While other kids wrapped their retainers in a napkin while they ate, I kept mine in to avoid revealing the space in my teeth. I sometimes had to contend with bits of hamburger stuck on the roof of my mouth, lodged underneath the plastic. The upside was that I never had to search through the McDonalds trash can, elbow deep in greasy French fries, to find a retainer I’d mistakenly thrown out.

When the orthodontist deemed that my teeth were officially straight, or as straight as he could get them, I could retire the retainer. Dr. Cushman would then use a bridge to connect a new denture to the teeth on either side of it.

By this point, it was the summer after ninth grade, and I’d just met my first boyfriend. In a few weeks, I was due to transition to the bridge. All I could think about was how our first kiss would line up with this schedule. I managed to put Jason off a little longer until the day I emerged from the dentist’s, relieved to have a nearly perfect row of teeth.

The kiss was even better than I imagined.
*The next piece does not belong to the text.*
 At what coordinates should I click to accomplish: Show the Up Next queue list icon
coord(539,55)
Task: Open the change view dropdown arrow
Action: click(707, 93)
Now I didn’t have to give my denture another thought. But something Dr. Cushman said stuck with me. The bridge was supposed to last ten years, but there was a small chance it could come loose before that. I was terrified the tooth would fall into my punch glass at a school dance. To this day, I have a recurring dream about it coming out in awkward situations.

As it turned out, the bridge held up faithfully for the next fourteen years. By then, I’d moved to Brooklyn, and Dr. Baglioni was ministering to my teeth, above the Häagen-Daz. He convinced me to build a new bridge, before my nightmare scenario occurred.

I happened to have just started a new relationship. Again, I had to carefully sequence the dates between appointments. Anything to prevent Chris from getting his tongue stuck to the hot glue on my teeth.

Dr. Baglioni ended up doing a nice job, but things with Chris didn’t work out. The relationship’s demise had nothing to do with the denture. 


At this stage, I no longer only have my own teeth to worry about. Depending on how you count, I have sixty-seven or sixty-eight teeth to look after. My husband Matt attends to our kids’ nails, and I do the teeth. Though there are the same number of each, a lot more hinges on the latter.

When my son turned six and still hadn’t lost a tooth, I began to worry. Maybe I’d passed on the gene that cheated him of an adult tooth. Or maybe he was missing all his adult ones. It was with great excitement, then, that we confirmed he had a loose tooth.

Matt and I discussed the options. Was it better to let it fall out on its own, or would Alex swallow it with his fish sticks? Should one of us pull it out, or should Alex do it himself? Finally, Matt grabbed a napkin and yanked out the tooth. Alex barely felt a thing. He ran around the house with it, hollering with excitement.

Then he dropped it somewhere between the kitchen and the front hall. A frantic search ensued, until Charlotte, his sister, found it on the carpet. Later, when we were eating tacos, Charlotte mistook it for a shred of cheese on the table and nearly ate it. Alex finally brought it to his room to await the tooth fairy. 


I’ve thought about cataloguing my life by my dentures. I’m coming up on twelve years with my current one and may be ready for my third. This time, I’m not as worried about the transition impacting my love life. I’ve been married close to a decade, and Matt sleeps with a mouth guard because he grinds his teeth at night. So he’s got nothing on me.

Given all that dentists have done for me over the years, I’m starting to realize what short shrift they get. It’s a dirty job without a lot of glory. Unlike the tooth fairy, they’re the ones with the real magic.

Eventually I may need a whole set of false teeth. I can imagine Matt and I in our twilight years, kissing each other goodnight before removing our matching dentures. I hope I’ll have a skilled dentist then—someone who’s trustworthy and gives out great goody bags.


Elinor Kotchen is a psychotherapist and writer in New Haven, Connecticut. She writes nonfiction because life has too many hilarious and absurd moments not to capitalize on.